The Supreme Court and our Rights
Do you believe that Americans have the right to protest and criticize the government?
Justice Antonin Scalia has said that most of the rights we enjoy today are not guaranteed by the Constitution, and during wartime, should be cut back to the very minimum. I don’t think civil rights that people died for to achieve should be discarded.
Do you believe that the government can’t condone specific religious instruction in our public schools or prayer in our courtrooms?
Supreme Court Justice Clarence Thomas, in a minority opinion, has written that the First Amendment does not require neutrality towards religion. I don’t want public schools teaching religion to my children.
Do you believe that we live in a country where women are free to make their own decisions about when and whether to have children?
Justice Scalia‘s strongly worded dissents in abortion cases, regularly joined by Justice Thomas, make it clear–a Scalia-Thomas majority would at the earliest chance overturn the landmark Roe v. Wade decision, which already hangs by a thread. I believe that the circumstances of each women cannot be fairly judged by anyone in the government. I believe in personal choice, no matter how difficult the decision may be or how fraught with ethical dilemnas.
The winner of the upcoming presidential election may decide the majority opinion for the next 40 years or more of the Supreme Court. President Bush has cited the Court’s most extreme justices as his models for future appointments. With a majority, decades of social justice progress would be overturned, and new progressive legislation would be blocked.
Members of the Supreme Court include Nixon appointee (and Chief Justice) William Rehnquist; Ford appointee John Paul Stevens; Reagan appointees Sandra Day O’Connor, Antonin Scalia, and Anthony Kennedy; Bush (I) appointees David Souter and Clarence Thomas; and Clinton appointees Ruth Bader Ginsburg and Stephen Breyer (my personal fave). The next President may make up to 2 or 3, if not more, appointments.
People for the United Way have created a helpful analysis of of the upcoming docket. The 2004-05 term, which began on October 4 will include hearings on important cases concerning Americans’ civil and constitutional rights. The Legal Information Institute at Cornell University has a Supreme Court Collection with decisions as well.
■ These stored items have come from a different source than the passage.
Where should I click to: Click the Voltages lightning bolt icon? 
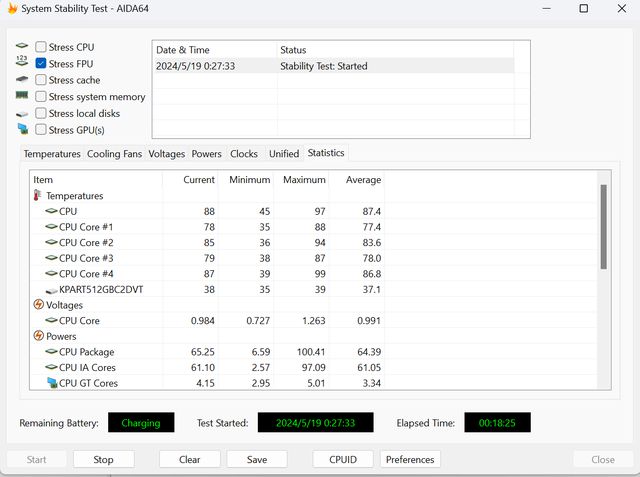click(x=38, y=305)
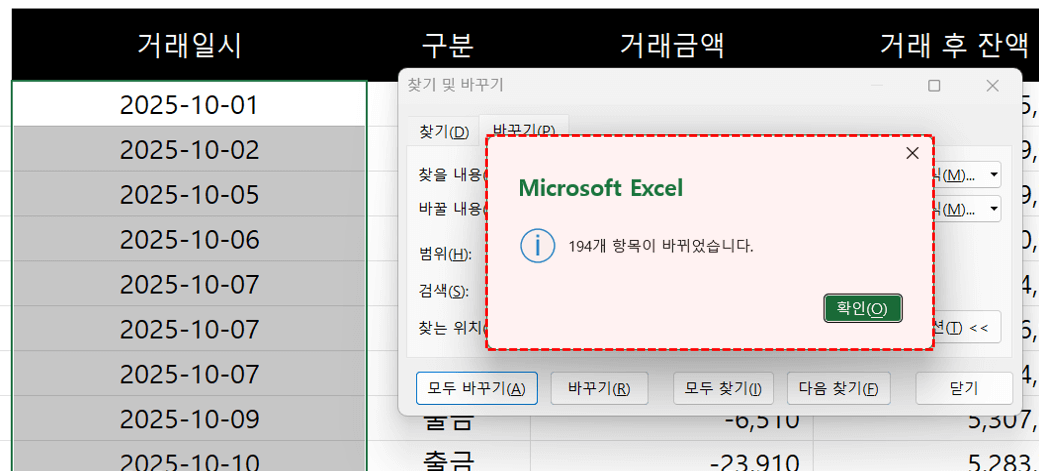The image size is (1039, 471).
Task: Select the cell containing 2025-10-01
Action: [189, 104]
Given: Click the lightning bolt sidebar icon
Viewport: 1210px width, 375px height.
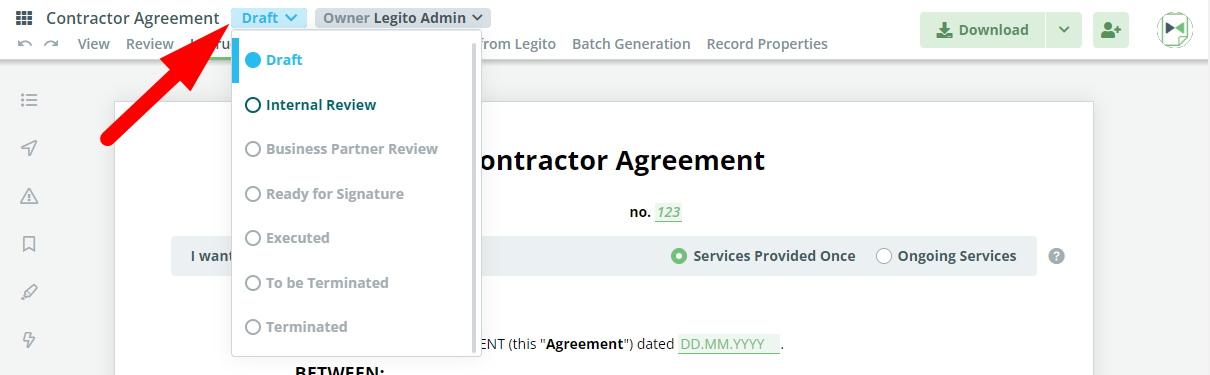Looking at the screenshot, I should [x=29, y=340].
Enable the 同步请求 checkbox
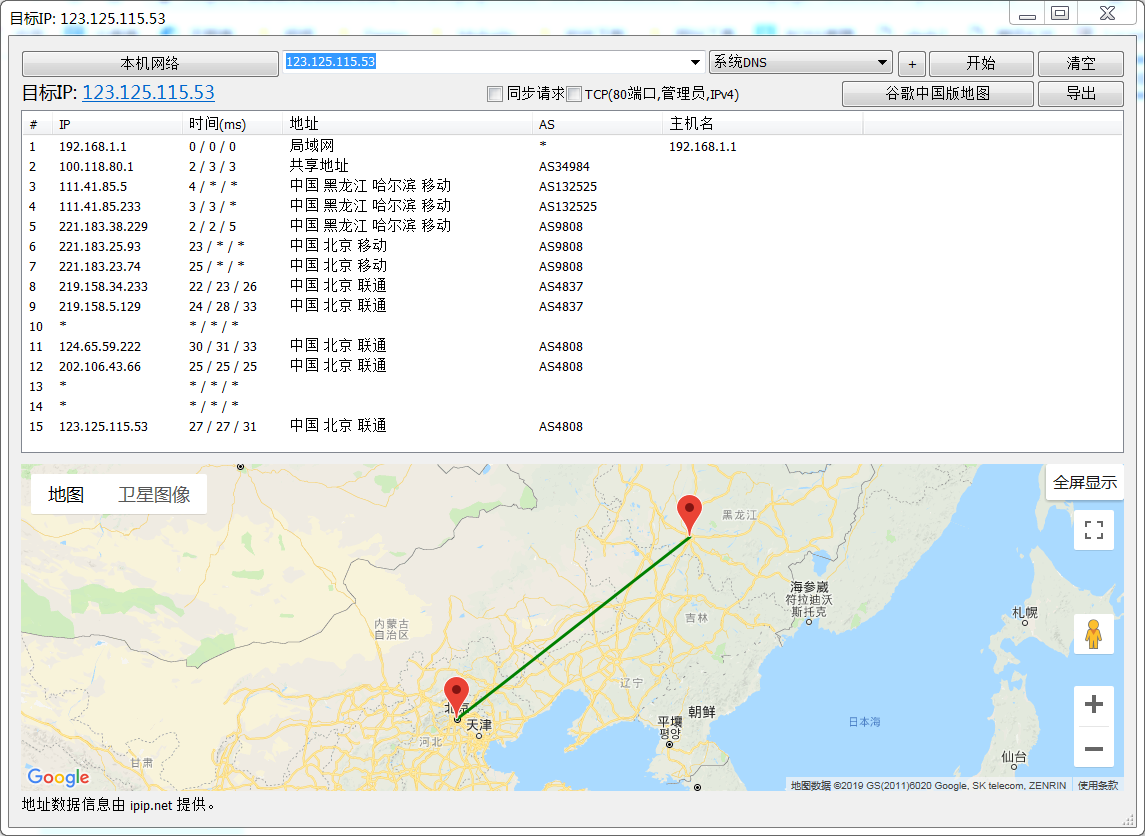1145x836 pixels. 495,94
And there’s a terrific blog of day to day activities and events of the Court at SCOTUSBlog. There are plenty of resources for you to find key decisions in plain English if the legal-eze is too much for you.
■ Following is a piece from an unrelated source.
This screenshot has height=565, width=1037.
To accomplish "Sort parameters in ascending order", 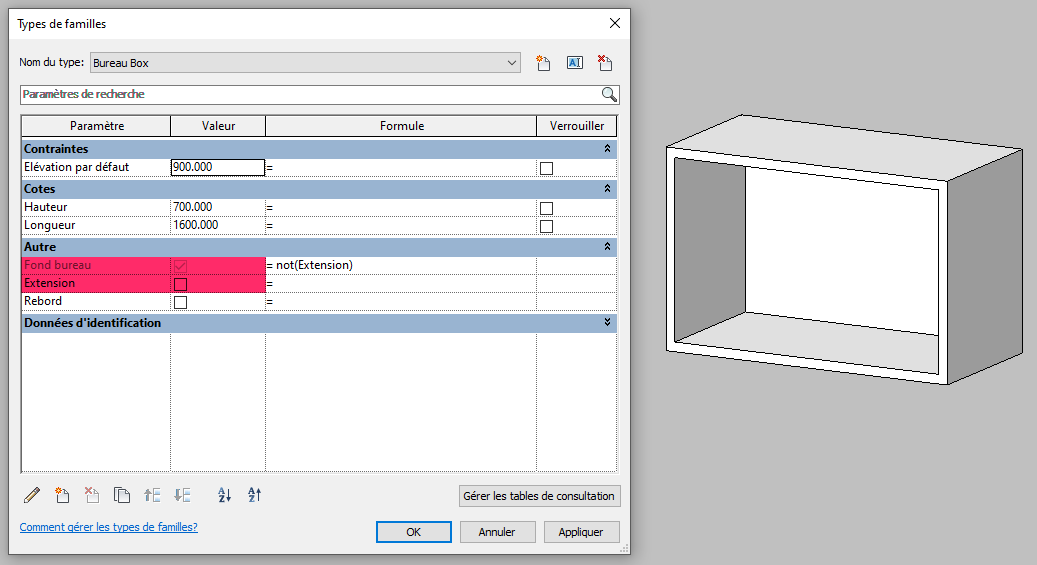I will point(224,495).
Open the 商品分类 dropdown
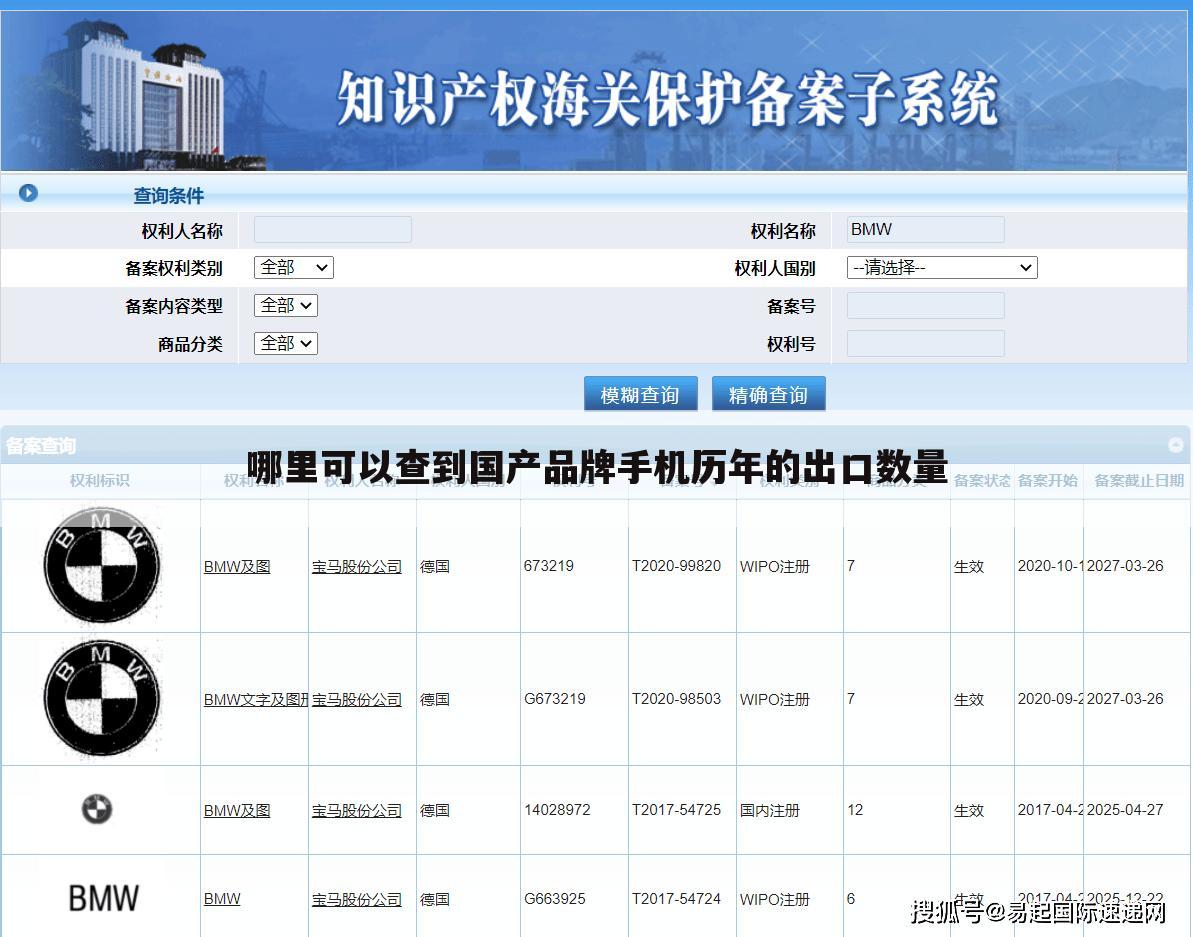The height and width of the screenshot is (937, 1193). pos(285,343)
POssible nominees for each candidate:
For John F. Kerry
Sonia Sotomayor, a Second Circuit appeals court judge in New York
David Tatel, D.C. Circuit U.S. Court of Appeals
Merrick Garland, D.C. Circuit U.S. Court of Appeals
Sandra Lynch, a First Circuit appeals court judge in Boston
Walter Dellinger, a Duke University law professor and acting solicitor general in the Clinton administration
For George W. Bush
Utah Sen. Orrin Hatch
J. Harvie Wilkinson, 4th Circuit U.S. Court of Appeals
Michael Luttig, 4th Circuit U.S. Court of Appeals
Emilio Garza, an appeals court judge on the Fifth Circuit in Texas
Samuel Alito, a Third Circuit appeals court judge in New Jersey
White House Counsel Alberto Gonzales
Before you write off the ACLU, you should know that no organization in America has more power to protect our civil liberties than the American Civil Liberties Union. Despite what you may be led to believe, the ACLU is non-partisan and works to protect liberties of all Americans, whether their political interest is Liberal, Conservative, moderate or indifferent, and whether you think they should have their liberties or not! Their purpose is to preserve American protections and guarantees such as:
First Amendment rights. Freedom of speech, association and assembly. Freedom of the press, and freedom of religion supported by the strict separation of church and state.
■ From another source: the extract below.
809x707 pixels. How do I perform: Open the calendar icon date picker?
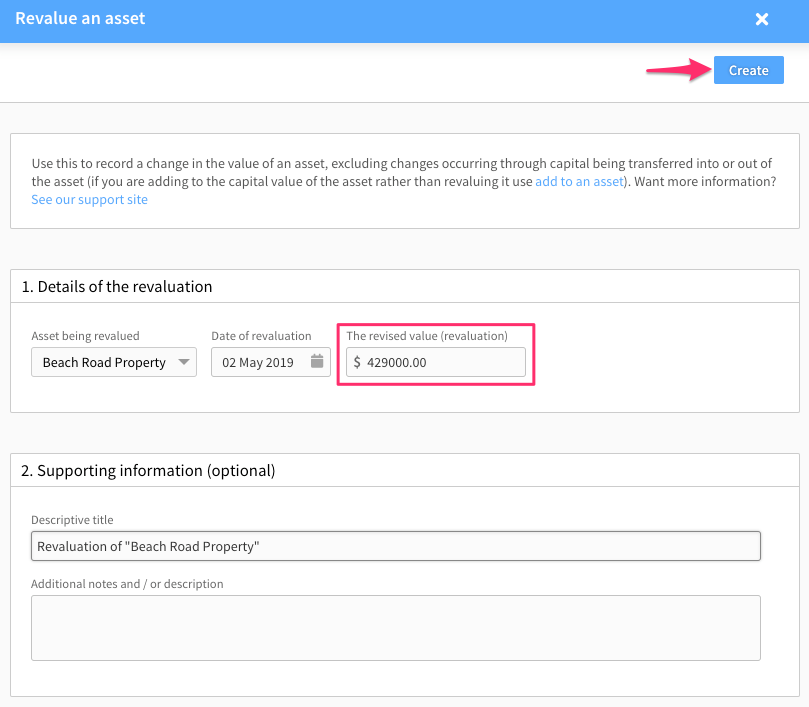point(317,361)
Right to equal protection under the law. Equal treatment regardless of race, sex, religion or national origin.
Right to due process. Fair treatment by the government whenever the loss of your liberty or property is at stake.
Right to privacy. Freedom from unwarranted government intrusion into your personal and private affairs.
The ACLU also works to "extend rights to segments of our population that have traditionally been denied their rights, including Native Americans and other people of color; lesbians, gay men, bisexuals and transgendered people; women; mental-health patients; prisoners; people with disabilities; and the poor."
Without the ACLU, many of these cases would never have the resources to get to the Supreme Court at all. When the ACLU goes, I go too.